なお、補助補強層の配向角度は、タイヤ幅方向と補強材のなす角度とする。
(ドラム走行耐久距離)
得られた実施例1〜3、参考例1〜4および比較例1〜3の供試タイヤ(タイヤサイズ:205/60R15)について、タイヤへの充填空気圧を200kPaとし、6.0J×15インチのリムに装着して、JATMA YEAR BOOK(2014、日本自動車タイヤ協会規格)で定めるタイヤサイズ荷重の負荷能力555kgの1.8倍である荷重999kgを作用させて、速度60km/hとして、ビード部が破壊するまで連続負荷転動させ、破壊するまでの距離を測定して比較した。なお、その結果は、比較例1の走行距離を100としたライフ指数として示す。指数値が大きいほど耐久性に優れ、良好である。
(ベルト端耐久性評価)
得られた実施例4および比較例4の供試タイヤ(タイヤサイズ:205/60R15)を、直径3mのスチール製のドラムに、タイヤを押し付けて高速回転させることにより、ベルト端耐久性評価を行った。タイヤは、キャンバー角が−1度、スリップ角が0度、荷重8kNで押し付けた。
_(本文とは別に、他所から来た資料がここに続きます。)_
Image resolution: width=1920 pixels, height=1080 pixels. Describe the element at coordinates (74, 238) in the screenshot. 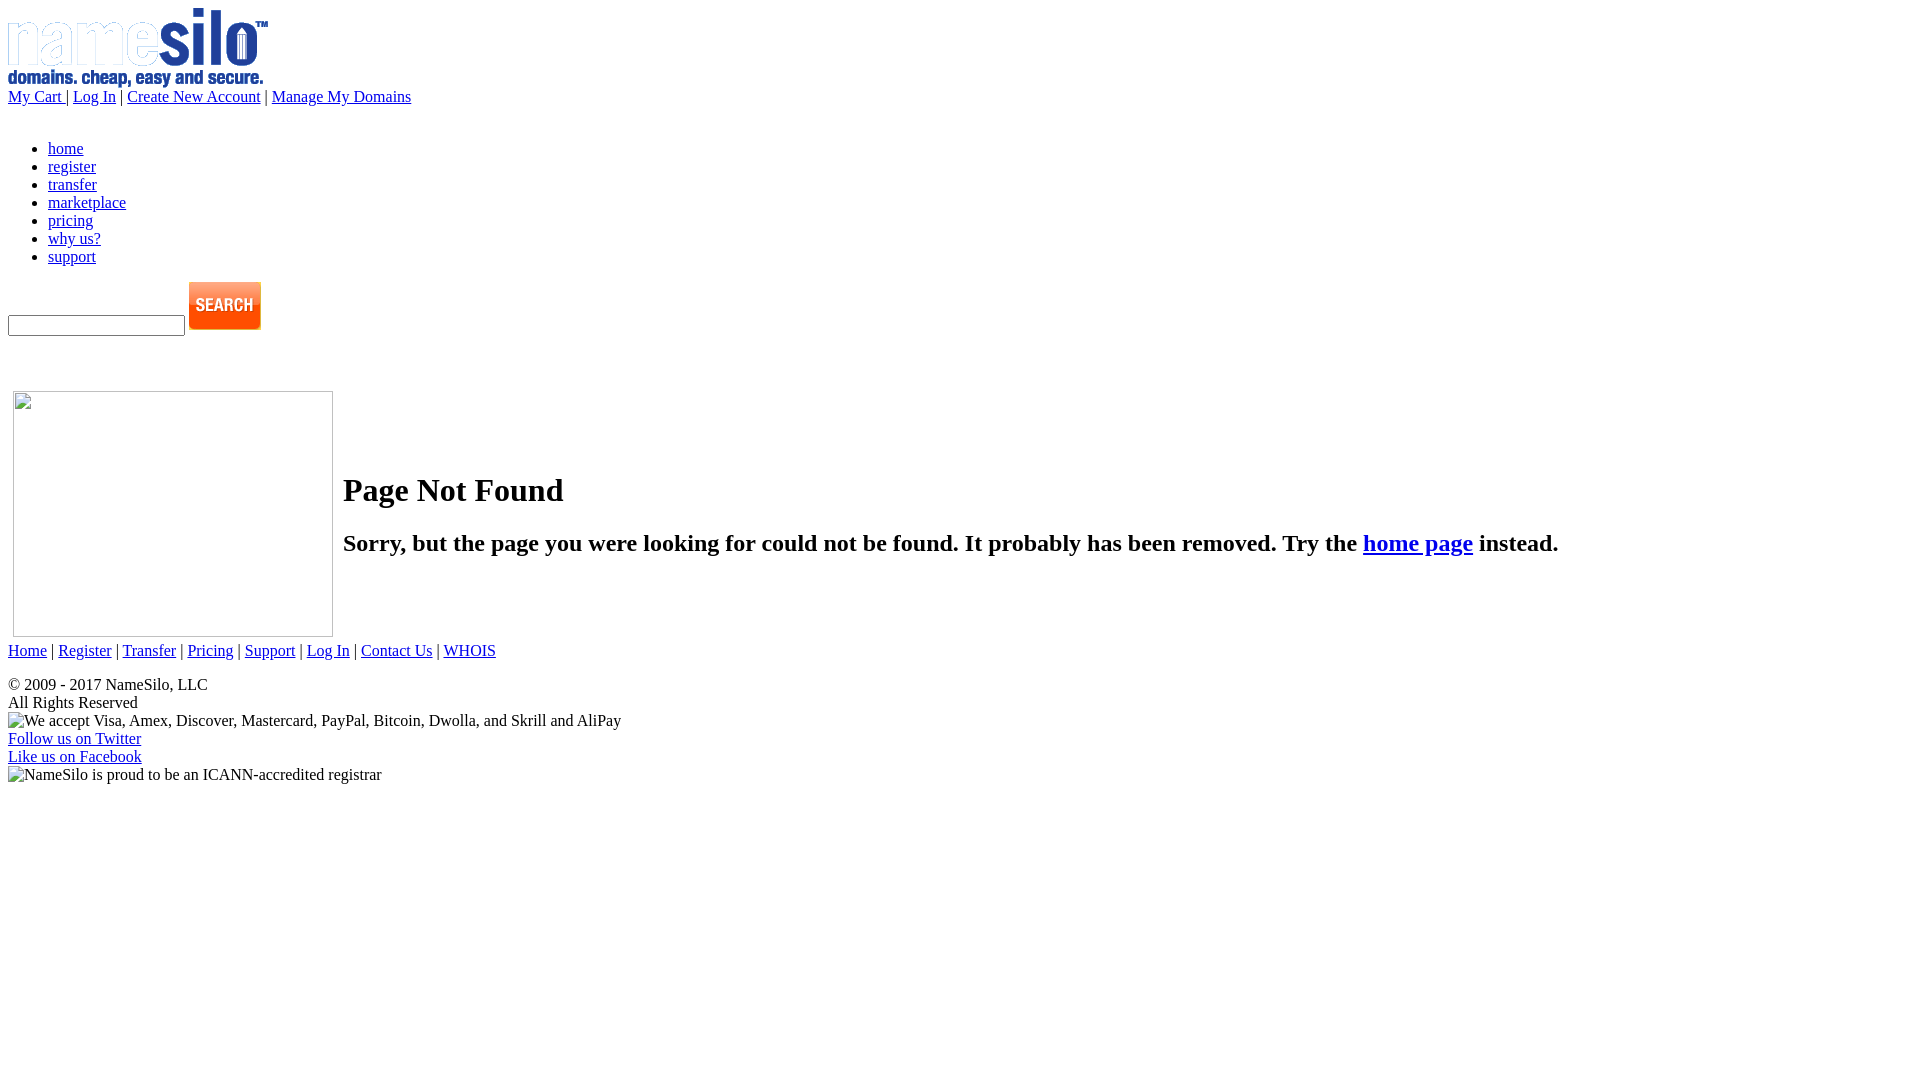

6.0J×15インチのリムに装着して、タイヤ内圧は指定内圧220kPaよりも低めの180kPaとした。タイヤ内圧を指定内圧よりも低めに設定したのは、タイヤのたわみ量を大きくして、タイヤの故障を促進させるためである。速度130km/hで100時間連続走行させた後、ドラムを止め、その後タイヤを分解し、2ベルトプライ端からの亀裂の長さを両サイドでベルト周上64か所で測定して、亀裂長さの平均値を算出し、比較例1の亀裂長さを100とした指数として示した。なお、ドラムの周りの温度は10℃に管理し、タイヤに向けて風速10m/sの風を吹き付け続けることで、タイヤの極端な発熱を防止し、実際の走行状態をなるべく再現させるようにした。指数値が小さいほど亀裂長さが小さく、良好である。
下記の表2および表3に、評価結果を示す。
上記表中に示すように、本発明によれば、補助補強層自体に起因する問題を生ずることなく、主コード補強層としてのカーカスプライまたはベルト層のコード切断端からの亀裂の発生を抑制して、従来と比較して耐久性をより向上した空気入りタイヤを実現することが可能となった。